The key message to the medical students’ volunteers was clear:
“You are going to live a unique, exceptional event that none of us have experienced before... The last crisis of such magnitude was the Spanish flu in 1918 or the Hong Kong flu in 1969.”
The general mood of medical students was a mix of enthusiasm, excitement and concern.
This epidemic is written in medical books. They were going to live it.
END OF MARCH, PEAK OF THE CRISIS
In the early days of March, all the EMT were central. Like a tsunami, the first wave slammed into our Emergency Department.
Dozens of patients were transported by MICU EMT ambulances, sometimes by foot in successive waves.
The most serious ones were rapidly intubated in the resuscitation room.
Then, the nightmare started:15 patients intubated in 3 days. We hadn’t seen such a huge number of patients in this severe condition, even during the terrorist attacks on Paris.
Days after days, the exceptional number of serious cases of young and older patients continued to grow in our hospitals in Paris. Lariboisière was one of the busiest hospitals to manage such a huge number of ED visits, but the situation was similar everywhere.
The increase in workload of the medical units and ICU goes hand in hand with the frenetic agitation of the emergency teams.
Multi-daily meetings 7 days a week with the administration, EMS, ICU, MICU, infectious and Medical departments had to provide daily updates on the situation of intensive care beds and deceased patients.
The whole hospital needed to cancel non urgent surgery or other admission.
Every hour, every day, the number of medical beds increase, intensive care beds are being moved out of the traditional units to open up other spaces in other units.
Reorganization plans and procedures changed every day to adapt to the flow of patients.
As a communication efficiency crisis decision, we used WhatsApp groups rather than the 150+ emails a day that we all know no one has time to read.
On the evening of March 31st during the 6 pm meeting, the situation was bad: all Paris and Ile-de-France ICU beds were almost overwhelmed. At 2 AM, a MICU ambulance was still looking for a place for a severe intubated patient who needed an ICU bed..
An exceptional mobilization of all the medical, nurses and administrative staff has been set in motion. It has never before happened in 20 years in the AP-HP*’s history.
An intensive care bed management unit is organized to provide an hourly update on the situation and to organize the transfer of patients outside the Paris area.
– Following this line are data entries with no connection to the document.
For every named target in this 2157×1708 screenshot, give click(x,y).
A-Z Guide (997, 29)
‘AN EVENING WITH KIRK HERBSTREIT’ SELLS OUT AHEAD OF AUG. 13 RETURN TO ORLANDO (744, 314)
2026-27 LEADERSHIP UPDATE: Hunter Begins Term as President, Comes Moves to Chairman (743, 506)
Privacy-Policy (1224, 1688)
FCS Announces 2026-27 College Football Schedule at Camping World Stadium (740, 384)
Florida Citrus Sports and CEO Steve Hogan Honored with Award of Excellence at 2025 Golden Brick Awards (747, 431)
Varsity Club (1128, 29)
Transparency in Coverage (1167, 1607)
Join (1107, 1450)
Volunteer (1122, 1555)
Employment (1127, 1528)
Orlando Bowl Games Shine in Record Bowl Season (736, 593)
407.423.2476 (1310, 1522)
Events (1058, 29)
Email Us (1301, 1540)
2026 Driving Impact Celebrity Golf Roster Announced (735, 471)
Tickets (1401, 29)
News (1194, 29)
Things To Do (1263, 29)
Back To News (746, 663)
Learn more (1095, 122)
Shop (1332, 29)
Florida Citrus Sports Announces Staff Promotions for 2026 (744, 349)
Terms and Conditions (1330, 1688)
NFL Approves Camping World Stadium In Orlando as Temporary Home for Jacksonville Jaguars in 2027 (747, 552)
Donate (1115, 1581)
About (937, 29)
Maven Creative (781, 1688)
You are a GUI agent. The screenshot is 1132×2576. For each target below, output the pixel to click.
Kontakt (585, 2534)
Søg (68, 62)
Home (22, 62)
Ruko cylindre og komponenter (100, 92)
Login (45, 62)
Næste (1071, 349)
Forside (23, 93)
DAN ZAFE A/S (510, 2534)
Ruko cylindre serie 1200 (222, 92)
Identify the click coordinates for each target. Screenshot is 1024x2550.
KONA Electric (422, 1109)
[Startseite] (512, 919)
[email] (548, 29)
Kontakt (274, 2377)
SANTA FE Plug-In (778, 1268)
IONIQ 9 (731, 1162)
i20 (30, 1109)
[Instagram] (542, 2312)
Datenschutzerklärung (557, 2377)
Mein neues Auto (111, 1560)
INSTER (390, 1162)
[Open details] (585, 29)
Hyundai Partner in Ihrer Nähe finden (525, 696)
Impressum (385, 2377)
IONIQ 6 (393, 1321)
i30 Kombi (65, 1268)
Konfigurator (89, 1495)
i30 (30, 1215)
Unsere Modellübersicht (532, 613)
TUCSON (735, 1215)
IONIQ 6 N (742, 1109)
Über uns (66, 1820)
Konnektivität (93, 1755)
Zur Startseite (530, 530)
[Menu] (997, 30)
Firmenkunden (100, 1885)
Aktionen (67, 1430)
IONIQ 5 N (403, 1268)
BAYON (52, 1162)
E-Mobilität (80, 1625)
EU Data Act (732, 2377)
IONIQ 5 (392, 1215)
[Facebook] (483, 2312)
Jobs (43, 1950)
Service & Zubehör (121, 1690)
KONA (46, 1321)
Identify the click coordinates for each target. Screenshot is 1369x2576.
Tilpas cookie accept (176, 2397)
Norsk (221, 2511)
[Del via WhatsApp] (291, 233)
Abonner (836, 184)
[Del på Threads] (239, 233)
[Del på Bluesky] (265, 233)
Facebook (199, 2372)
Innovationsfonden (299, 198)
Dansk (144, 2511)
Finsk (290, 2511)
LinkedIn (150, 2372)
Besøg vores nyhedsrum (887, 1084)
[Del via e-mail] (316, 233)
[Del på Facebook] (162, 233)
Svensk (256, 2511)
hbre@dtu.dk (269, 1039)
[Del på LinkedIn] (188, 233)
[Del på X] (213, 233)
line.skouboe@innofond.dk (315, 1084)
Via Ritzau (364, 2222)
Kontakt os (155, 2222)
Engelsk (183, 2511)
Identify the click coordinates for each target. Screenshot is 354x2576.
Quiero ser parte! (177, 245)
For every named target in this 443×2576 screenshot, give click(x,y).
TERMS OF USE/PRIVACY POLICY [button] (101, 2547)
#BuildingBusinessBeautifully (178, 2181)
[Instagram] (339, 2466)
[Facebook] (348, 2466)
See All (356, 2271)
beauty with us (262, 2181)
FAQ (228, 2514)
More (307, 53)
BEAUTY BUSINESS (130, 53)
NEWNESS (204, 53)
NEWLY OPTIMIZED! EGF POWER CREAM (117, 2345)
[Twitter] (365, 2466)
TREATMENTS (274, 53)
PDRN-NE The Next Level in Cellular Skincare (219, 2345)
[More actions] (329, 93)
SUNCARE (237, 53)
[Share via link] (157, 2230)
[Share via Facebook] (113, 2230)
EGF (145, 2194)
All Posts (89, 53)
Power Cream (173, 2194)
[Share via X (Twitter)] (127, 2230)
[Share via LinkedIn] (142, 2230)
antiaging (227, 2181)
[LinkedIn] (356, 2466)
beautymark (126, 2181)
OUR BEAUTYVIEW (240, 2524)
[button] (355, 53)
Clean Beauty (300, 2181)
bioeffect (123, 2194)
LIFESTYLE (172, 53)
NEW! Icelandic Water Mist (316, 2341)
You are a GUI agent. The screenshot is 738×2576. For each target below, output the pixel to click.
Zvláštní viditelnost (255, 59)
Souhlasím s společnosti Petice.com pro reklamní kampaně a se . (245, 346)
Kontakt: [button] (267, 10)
In the Paris area, all 40 private hospitals and clinics are working together and mobilizing their resources: volunteer staff, surgeons who spontaneously played the role of caregivers in the ICU, EMS or ER. This kind of collaborative mobilization has never been seen before...
The transfer plan of patients from a French region to another one by EMS by TGV train was initially tested two years ago as a disaster medicine exercise for terrorist attack victims with hospital overflows. With the COVID-19 pandemic, it was set in place in real life for the first time.
WE MUST HOLD
This is a marathon. Teams are relying on little more than adrenaline, nerves, fatigue, and willpower. Somewhere between 10% and 30% of hospital staff are positive for Covid19. Most of them want to keep working and do not want to be replaced. We have to force them to stay home. We must maintain the morale of the troops!
Restaurants or generous donors offer ready meals, cakes, drinks, creams to protect hands burned by hydroalcoholic solutions.
Then, there are the French people at their windows, policemen, taxis... They cheer every night in front of the E.R. at 8:00pm.
A breath of fresh air for caregivers who send “thank-you” messages and lockdown instructions via social networks.
THE DAY AFTER
As of the end of June, the situation in Paris and the Ile de France Region seemed to be under control. Emergency medical services and the ICU are perfectly used to the situation now. In November, the second wave is everywhere in France, particularly in the south and east part of the French Territory. The feedback is full of lessons we need to learn and ways we must change the strategy, to keep treating the non-Covid patients and best serve the communities we love.